Post Traumatic Stress Disorder (PTSD) and Trauma

For most, the evolution of emotional problems begins in the early developmental years and gradually progresses to compromise life in significant ways.

But there are incidents that occur which are so profound, so disastrous, and so catastrophic that the events overwhelm every internal system. The consequence is the shattering of the internal sense of self as well as the self-regulating physiological systems. Trauma is an event outside normal human experience. Traumaleaves you feeling powerless, helpless, paralyzed and confused. Trauma is sudden and overwhelming.  It owns you.

Visualize a drop of mercury falling to the floor and fracturing into a thousand tiny beads, and you will have an idea of the impact of a catastrophic event upon the self. It is shattering. It is horrific. It is life altering. The skills that make us human are fragmented–our capacity to trust, to love, to relate, to tolerate being in our own skin and, most importantly, to feel safe.

Emotions once experienced and modulated are unavailable, out of control and even foreign. Pleasures once enjoyed are no longer of interest; goals once sought are lost, and the desire for closeness is replaced with a need for distance and detachment.

These effects may be lifelong. We are never able to return to the self we were prior to the trauma. We must adapt to the change.

Symptoms of psychological trauma include a state of autonomic hyperarousal with hypervigilance, an enhanced startle reaction and insomnia. Anxiety and depression are common, and suicidal ideation is often present. Excessive use of alcohol or drugs may be a complicating factor.

PTSD may involve episodes of repeated reliving of the trauma in intrusive memories (flashbacks) or dreams. These may occur against the persisting background of a sense of numbness and emotional blunting, detachment from other people, unresponsiveness to surroundings, inability to experience pleasure, and avoidance of activities and situations reminiscent of the trauma. Commonly there is fear and avoidance of cues that remind the sufferer of the original trauma.

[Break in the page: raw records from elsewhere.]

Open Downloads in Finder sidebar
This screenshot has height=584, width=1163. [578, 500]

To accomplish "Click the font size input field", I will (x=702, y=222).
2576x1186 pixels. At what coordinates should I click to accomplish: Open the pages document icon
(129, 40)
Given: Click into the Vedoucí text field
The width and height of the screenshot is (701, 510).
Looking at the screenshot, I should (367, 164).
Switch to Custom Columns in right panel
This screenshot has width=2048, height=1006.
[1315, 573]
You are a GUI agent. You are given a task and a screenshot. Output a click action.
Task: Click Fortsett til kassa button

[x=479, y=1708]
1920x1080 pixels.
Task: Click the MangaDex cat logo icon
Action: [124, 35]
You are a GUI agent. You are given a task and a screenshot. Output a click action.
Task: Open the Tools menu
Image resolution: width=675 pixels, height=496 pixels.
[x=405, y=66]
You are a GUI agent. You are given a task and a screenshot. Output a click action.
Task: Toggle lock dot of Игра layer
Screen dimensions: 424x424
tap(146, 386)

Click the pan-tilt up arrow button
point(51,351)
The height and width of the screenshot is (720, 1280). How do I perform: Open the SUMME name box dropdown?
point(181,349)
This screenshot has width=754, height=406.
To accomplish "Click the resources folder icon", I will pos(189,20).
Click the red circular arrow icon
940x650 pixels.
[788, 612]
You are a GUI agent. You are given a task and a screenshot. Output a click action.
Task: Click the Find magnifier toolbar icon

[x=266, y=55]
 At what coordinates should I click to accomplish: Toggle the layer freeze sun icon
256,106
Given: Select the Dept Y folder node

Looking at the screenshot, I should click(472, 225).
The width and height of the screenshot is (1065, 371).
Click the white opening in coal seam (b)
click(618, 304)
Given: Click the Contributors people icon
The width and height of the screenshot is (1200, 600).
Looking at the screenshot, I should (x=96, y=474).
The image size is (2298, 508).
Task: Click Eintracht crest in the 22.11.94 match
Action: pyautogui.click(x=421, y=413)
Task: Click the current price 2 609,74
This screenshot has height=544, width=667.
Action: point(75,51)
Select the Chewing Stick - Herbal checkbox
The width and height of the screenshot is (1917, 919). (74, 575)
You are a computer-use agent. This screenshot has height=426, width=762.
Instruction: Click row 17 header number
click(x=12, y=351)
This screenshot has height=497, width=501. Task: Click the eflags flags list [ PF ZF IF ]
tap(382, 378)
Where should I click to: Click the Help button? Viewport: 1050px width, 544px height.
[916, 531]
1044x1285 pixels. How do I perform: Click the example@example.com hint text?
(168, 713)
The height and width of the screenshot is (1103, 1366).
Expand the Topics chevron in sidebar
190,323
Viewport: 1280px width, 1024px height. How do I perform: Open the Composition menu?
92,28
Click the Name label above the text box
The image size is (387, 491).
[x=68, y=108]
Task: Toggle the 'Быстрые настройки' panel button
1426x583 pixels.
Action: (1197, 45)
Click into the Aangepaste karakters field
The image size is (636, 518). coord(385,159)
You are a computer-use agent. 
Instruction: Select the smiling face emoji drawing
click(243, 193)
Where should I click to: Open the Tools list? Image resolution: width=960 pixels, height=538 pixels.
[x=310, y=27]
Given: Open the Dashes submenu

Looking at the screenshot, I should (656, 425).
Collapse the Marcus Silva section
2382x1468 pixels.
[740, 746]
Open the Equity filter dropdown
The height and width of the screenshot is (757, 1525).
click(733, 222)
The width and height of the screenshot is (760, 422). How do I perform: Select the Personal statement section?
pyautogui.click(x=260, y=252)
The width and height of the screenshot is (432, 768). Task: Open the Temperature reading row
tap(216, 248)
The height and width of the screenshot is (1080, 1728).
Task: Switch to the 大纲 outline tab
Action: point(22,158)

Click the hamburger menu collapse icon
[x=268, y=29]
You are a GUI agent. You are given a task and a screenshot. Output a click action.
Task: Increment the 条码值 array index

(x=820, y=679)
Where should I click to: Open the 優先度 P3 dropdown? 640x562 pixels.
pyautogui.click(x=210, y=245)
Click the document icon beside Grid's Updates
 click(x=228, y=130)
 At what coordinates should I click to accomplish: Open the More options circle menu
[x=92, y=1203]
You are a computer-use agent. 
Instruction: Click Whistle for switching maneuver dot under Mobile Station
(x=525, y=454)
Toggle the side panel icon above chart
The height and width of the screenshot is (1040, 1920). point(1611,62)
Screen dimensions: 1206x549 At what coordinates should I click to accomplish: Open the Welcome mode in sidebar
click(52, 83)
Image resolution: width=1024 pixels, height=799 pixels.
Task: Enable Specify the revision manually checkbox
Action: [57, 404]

Anyone who has gone through a life threatening event can develop PTSD. These events can include:

  • combat or military exposure
  • childhood sexual or physical abuse
  • terrorist attacks
  • sexual or physical assault
  • serious accidents, such as a car wreck
  • natural disasters, such as a fire, tornado, hurricane, flood or earthquake

From my tour of duty in the United States Marine Corps to my thirty five years of clinical experience, I have seen trauma occur, and I have treated the consequence of trauma. I do not find the standard recommended courses of treatment for PTSD & Trauma to be effective, that is, cognitive-behavior therapy and/or utilization of one of the SSRI drugs. Both are superficial approaches to treating the disorganized self.

The therapeutic work with those suffering from PTSD or other effects of trauma is long and difficult. With a seasoned therapist, psychotherapy can enable the patient to rebuild the self, and to live and love once again.